_THE TASK_. Set down the lines of the records exactly as they appear, everything from the line containing "Tap the R938,21" down to the line containing "(x=309, y=347)", both included.

Stored items:
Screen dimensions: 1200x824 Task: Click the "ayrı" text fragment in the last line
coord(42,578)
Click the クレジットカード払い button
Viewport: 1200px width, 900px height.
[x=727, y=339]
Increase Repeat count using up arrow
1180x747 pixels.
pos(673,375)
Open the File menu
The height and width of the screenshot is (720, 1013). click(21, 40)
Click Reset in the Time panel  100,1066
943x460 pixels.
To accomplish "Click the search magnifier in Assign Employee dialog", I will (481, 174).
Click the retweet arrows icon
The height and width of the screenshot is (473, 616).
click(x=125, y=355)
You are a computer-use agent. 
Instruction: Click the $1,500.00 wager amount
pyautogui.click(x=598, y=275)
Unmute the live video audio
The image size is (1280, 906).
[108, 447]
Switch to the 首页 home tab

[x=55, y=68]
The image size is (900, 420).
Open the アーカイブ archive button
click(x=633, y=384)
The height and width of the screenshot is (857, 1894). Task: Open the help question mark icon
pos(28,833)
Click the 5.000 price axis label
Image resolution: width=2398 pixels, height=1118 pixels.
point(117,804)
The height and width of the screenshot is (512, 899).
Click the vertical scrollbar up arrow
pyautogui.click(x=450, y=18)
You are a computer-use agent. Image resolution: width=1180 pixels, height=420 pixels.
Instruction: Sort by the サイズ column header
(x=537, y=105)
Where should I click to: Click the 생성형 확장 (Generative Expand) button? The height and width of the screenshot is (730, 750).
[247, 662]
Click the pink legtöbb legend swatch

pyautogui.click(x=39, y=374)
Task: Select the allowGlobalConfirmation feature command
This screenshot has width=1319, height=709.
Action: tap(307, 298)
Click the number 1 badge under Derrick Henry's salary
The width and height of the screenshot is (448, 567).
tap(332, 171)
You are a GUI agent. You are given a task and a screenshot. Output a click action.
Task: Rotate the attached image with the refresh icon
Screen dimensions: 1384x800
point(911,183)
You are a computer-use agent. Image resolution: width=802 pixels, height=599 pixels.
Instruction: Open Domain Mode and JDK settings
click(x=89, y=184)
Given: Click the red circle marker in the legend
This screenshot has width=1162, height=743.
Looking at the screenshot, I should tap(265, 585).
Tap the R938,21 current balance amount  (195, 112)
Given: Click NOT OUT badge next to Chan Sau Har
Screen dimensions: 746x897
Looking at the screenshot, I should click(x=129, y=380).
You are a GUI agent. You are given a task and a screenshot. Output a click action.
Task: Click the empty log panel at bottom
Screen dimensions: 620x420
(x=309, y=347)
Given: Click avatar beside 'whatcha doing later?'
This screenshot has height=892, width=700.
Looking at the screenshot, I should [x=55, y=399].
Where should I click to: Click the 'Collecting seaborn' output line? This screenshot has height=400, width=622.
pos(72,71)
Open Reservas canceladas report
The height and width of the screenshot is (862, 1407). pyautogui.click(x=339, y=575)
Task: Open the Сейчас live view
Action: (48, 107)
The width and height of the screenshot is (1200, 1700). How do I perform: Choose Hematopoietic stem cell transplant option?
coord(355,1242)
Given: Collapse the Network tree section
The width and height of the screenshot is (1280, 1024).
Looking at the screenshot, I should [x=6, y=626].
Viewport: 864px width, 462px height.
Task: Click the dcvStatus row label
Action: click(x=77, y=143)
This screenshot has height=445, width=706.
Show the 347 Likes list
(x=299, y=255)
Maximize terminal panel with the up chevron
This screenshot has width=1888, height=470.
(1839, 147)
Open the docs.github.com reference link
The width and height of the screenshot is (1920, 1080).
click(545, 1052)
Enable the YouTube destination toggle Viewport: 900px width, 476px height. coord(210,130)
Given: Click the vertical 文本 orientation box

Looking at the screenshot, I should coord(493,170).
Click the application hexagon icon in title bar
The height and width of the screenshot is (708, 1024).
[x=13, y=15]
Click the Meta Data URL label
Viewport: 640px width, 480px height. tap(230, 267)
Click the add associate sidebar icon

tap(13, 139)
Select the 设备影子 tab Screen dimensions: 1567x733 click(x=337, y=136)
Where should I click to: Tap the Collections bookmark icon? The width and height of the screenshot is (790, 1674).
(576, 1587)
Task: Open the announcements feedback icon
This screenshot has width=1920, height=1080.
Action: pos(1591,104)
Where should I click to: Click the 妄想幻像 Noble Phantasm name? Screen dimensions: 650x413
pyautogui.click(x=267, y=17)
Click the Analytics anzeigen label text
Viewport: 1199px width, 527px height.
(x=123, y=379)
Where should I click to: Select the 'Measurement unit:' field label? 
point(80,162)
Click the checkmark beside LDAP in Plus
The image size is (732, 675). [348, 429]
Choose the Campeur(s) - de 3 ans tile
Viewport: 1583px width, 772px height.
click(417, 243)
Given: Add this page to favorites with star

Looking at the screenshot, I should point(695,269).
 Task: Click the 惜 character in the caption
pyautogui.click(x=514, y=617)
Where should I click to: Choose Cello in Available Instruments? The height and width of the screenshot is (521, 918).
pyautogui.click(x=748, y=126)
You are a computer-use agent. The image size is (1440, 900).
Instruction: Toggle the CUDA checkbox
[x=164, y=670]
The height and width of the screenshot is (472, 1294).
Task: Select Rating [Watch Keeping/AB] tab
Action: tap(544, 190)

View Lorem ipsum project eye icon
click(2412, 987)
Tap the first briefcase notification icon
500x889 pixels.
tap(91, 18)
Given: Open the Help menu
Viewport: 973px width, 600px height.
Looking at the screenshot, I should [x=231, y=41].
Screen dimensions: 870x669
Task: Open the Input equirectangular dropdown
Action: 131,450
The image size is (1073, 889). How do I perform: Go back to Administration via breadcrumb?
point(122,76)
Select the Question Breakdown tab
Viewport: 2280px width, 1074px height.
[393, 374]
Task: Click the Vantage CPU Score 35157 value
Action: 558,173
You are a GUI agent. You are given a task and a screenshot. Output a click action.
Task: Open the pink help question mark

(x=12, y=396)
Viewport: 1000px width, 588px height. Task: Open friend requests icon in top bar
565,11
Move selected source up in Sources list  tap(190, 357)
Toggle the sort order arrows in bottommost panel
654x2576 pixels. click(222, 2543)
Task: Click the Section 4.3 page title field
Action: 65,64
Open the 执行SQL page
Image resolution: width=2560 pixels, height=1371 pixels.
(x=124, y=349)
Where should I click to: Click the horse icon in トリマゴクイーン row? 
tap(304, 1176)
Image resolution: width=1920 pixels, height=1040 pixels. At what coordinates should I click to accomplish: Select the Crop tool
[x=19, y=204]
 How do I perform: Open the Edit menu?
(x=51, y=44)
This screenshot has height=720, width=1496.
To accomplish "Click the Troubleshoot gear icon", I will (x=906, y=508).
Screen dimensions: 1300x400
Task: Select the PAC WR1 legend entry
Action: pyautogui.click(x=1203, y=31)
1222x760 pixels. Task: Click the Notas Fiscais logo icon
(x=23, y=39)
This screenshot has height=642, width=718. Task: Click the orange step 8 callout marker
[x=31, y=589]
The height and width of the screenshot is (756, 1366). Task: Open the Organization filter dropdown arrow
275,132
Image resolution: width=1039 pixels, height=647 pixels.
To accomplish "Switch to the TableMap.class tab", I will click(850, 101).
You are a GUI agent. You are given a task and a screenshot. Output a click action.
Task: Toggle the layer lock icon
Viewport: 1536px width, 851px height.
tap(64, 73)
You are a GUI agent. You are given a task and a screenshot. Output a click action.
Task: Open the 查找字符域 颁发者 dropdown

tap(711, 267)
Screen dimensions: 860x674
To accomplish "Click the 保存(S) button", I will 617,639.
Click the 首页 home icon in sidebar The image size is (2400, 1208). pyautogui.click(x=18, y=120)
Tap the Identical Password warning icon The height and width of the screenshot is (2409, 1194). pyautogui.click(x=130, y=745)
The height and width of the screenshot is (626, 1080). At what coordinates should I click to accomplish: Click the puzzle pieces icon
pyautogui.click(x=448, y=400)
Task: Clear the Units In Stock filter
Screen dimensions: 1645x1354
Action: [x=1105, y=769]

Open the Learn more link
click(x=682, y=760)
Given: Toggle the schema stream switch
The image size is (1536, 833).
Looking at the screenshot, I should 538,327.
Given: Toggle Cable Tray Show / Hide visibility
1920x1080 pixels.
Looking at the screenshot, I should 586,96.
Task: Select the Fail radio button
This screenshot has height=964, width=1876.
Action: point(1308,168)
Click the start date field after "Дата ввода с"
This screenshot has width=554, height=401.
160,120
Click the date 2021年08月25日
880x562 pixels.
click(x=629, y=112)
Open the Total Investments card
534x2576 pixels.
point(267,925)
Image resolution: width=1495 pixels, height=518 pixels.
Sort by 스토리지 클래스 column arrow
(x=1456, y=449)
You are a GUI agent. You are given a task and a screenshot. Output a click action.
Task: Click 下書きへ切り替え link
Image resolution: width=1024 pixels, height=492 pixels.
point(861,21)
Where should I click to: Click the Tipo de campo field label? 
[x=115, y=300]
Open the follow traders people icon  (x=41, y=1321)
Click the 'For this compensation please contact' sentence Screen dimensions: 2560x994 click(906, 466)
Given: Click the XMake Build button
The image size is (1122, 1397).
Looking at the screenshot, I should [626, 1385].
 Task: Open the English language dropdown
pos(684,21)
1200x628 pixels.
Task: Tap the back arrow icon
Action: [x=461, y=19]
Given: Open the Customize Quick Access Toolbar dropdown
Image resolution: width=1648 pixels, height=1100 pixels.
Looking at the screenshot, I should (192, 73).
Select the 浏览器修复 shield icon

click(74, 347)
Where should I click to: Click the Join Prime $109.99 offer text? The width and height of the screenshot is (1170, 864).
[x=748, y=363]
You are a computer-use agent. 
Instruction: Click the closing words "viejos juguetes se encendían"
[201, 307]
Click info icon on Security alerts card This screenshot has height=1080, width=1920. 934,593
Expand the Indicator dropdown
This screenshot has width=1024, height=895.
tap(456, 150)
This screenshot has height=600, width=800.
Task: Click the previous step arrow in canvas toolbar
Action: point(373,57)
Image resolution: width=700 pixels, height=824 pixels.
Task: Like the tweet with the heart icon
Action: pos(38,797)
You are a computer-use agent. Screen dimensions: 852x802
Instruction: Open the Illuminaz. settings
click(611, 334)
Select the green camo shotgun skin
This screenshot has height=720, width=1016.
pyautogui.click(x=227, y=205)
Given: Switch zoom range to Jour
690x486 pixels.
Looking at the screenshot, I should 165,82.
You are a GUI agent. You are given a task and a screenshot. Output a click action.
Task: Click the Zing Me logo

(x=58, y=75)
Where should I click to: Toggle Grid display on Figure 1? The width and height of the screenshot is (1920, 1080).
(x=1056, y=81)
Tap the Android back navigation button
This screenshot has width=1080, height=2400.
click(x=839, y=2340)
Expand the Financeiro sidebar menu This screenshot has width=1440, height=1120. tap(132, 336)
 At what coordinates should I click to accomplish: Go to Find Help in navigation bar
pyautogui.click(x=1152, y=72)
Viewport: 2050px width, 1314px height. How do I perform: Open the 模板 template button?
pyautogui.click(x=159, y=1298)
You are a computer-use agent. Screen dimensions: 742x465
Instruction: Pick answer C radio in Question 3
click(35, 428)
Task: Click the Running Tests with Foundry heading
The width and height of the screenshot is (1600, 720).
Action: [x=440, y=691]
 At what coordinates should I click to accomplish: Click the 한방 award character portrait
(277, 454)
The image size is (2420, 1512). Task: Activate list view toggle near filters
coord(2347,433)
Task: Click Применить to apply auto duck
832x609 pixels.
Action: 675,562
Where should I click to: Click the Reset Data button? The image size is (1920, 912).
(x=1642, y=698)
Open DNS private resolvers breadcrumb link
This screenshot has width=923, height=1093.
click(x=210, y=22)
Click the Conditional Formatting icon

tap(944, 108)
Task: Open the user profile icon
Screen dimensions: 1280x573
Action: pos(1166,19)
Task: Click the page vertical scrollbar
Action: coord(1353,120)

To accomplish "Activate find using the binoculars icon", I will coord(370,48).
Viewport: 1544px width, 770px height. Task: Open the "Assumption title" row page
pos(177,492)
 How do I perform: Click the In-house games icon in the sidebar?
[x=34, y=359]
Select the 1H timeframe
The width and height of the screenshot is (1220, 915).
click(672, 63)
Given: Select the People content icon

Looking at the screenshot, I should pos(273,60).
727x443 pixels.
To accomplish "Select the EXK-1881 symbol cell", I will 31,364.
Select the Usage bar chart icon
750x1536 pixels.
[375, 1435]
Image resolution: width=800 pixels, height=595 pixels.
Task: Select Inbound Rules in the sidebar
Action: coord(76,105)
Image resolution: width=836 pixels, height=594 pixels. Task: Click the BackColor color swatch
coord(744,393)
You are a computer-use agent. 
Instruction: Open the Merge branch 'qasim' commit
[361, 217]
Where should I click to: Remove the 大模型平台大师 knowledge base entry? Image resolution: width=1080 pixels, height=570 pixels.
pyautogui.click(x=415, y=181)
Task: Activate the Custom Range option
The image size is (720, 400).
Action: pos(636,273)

_TASK OUTPUT_.
Tap the R938,21 current balance amount  (195, 112)
Given: Click NOT OUT badge next to Chan Sau Har
Screen dimensions: 746x897
Looking at the screenshot, I should click(x=129, y=380).
You are a GUI agent. You are given a task and a screenshot. Output a click action.
Task: Click the empty log panel at bottom
Screen dimensions: 620x420
(x=309, y=347)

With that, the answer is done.